The battle lines have been drawn in what is shaping up to be the Last Battle of the Pandacan Oil Depot. DENR Secretary and former Manila Mayor Lito Atienza is challenging Mayor Alfredo Lim to veto Ordinance 7177 which was passed by the Manila City Council last Thursday, May 14, amidst minority allegations of railroading by the majority. The same Ordinance 7177 seeks to contravene a decision by the Supreme Court reiterating its earlier decision to have the depot relocated to a place where it will not threaten the health and safety of Manila residents.
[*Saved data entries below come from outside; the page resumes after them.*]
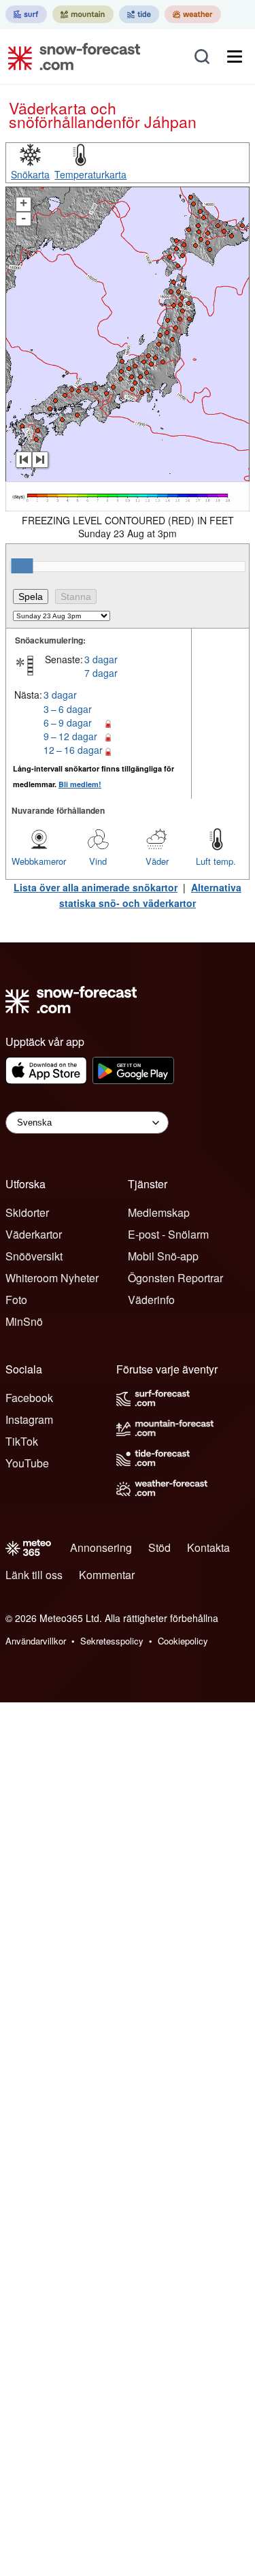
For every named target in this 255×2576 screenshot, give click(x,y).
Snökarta (30, 174)
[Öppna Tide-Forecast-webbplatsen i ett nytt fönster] (139, 14)
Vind (98, 861)
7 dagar (101, 673)
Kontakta (208, 1547)
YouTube (27, 1463)
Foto (16, 1299)
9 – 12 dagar (70, 736)
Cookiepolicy (183, 1640)
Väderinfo (151, 1299)
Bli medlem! (79, 784)
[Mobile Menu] (234, 56)
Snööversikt (34, 1256)
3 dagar (101, 659)
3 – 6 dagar (68, 709)
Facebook (29, 1397)
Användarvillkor (35, 1640)
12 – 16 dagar (73, 750)
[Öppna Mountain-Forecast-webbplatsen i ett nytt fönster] (83, 14)
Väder (157, 861)
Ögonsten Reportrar (175, 1278)
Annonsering (101, 1547)
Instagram (29, 1419)
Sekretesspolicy (111, 1640)
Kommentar (107, 1575)
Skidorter (27, 1212)
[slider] (22, 565)
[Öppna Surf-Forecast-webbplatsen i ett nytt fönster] (26, 14)
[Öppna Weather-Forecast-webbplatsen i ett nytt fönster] (193, 14)
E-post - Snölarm (168, 1234)
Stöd (159, 1547)
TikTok (21, 1441)
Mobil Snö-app (163, 1256)
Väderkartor (33, 1234)
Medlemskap (159, 1212)
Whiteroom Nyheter (52, 1278)
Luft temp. (216, 861)
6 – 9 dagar (68, 722)
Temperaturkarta (90, 174)
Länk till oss (34, 1575)
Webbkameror (39, 861)
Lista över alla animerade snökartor (95, 887)
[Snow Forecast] (70, 56)
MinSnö (24, 1321)
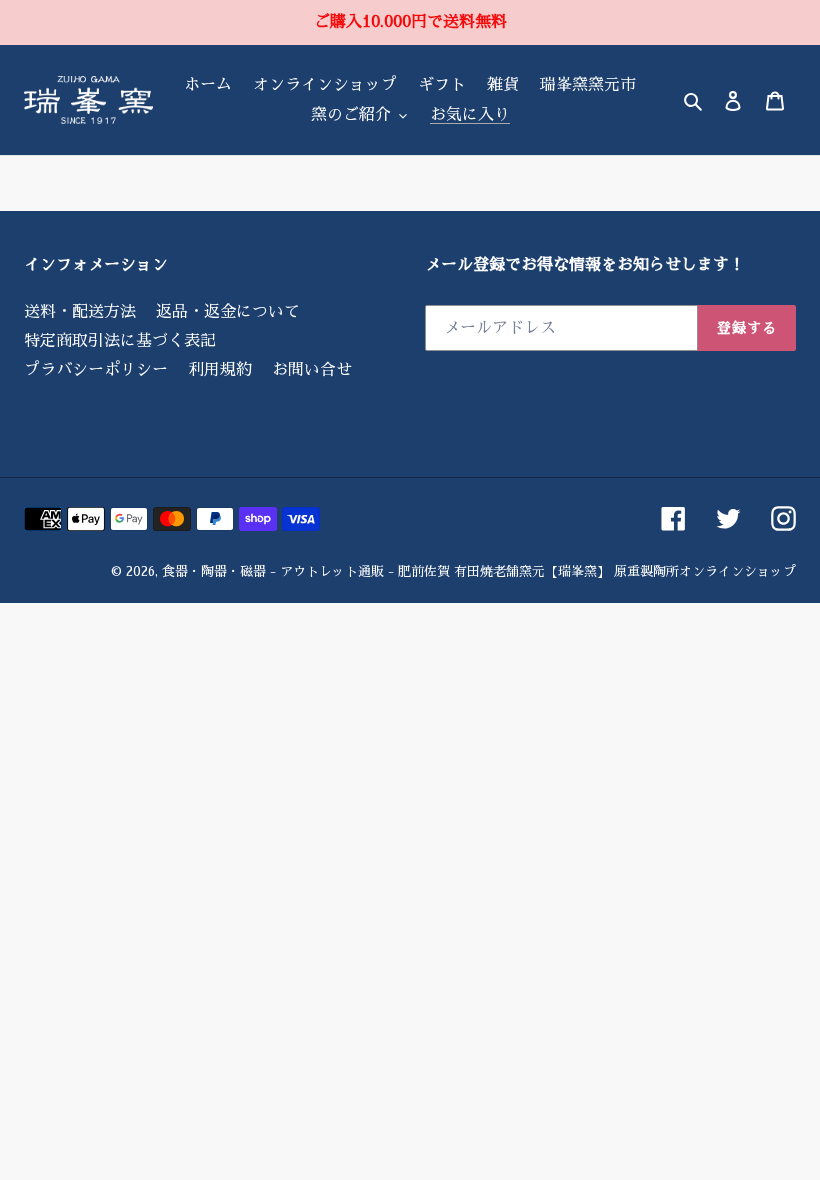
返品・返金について (228, 312)
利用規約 (220, 370)
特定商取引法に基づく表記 (120, 341)
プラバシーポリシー (96, 370)
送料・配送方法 (80, 312)
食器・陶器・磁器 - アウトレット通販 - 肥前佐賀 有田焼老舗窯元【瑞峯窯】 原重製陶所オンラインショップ (479, 571)
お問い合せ (312, 370)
These are the video clips of Secretary Atienza's challenge and the counter-challenge from Vice Mayor Isko Moreno, courtesy of GMAnews.tv:
Vice Mayor Isko Moreno, who presides over the Manila City Council, favors retention of the oil depot in Pandacan citing economic reasons such as the loss of "thousands of jobs" in Manila if the oil depot is relocated elsewhere.
Secretary Atienza is vowing to oppose adoption of Ordinance 7177 which means that another legal case might be filed before the Supreme Court once again. The group Social Justice Society earlier filed a case before the Supreme Court asking the high tribunal to stop City Council deliberations on efforts to amend City Ordinances 8027 and 8119 thru Ordinance 7177.
The "lose thousands of jobs" argument by Vice Mayor Isko Moreno is a significant argument that may be weighed on the basis of our historical experience with the American bases in Clark and Subic. The pullout of the oil depot will cause job dislocation during the transition period but greater safety of Manila residents and protection of the environment are the trade-offs. Eventually, after the relocation of the oil depot, more beneficial economic activity may be generated by the 36-hectare property for Manila residents if development of the area is done properly, that is, compatible with the greater public interest.
Prudent governance requires laying down a transition plan (if it isn't there already) as quickly as possible, one that is acceptable to all stakeholders, guaranteeing as short and as little job dislocation as possible while carrying out the essence of the Supreme Court's decision to relocate the oil depot to address the issues of safety and environment protection.
A common ground approach among the stakeholders is needed here, but that won't be possible if the political considerations are not eased down considerably.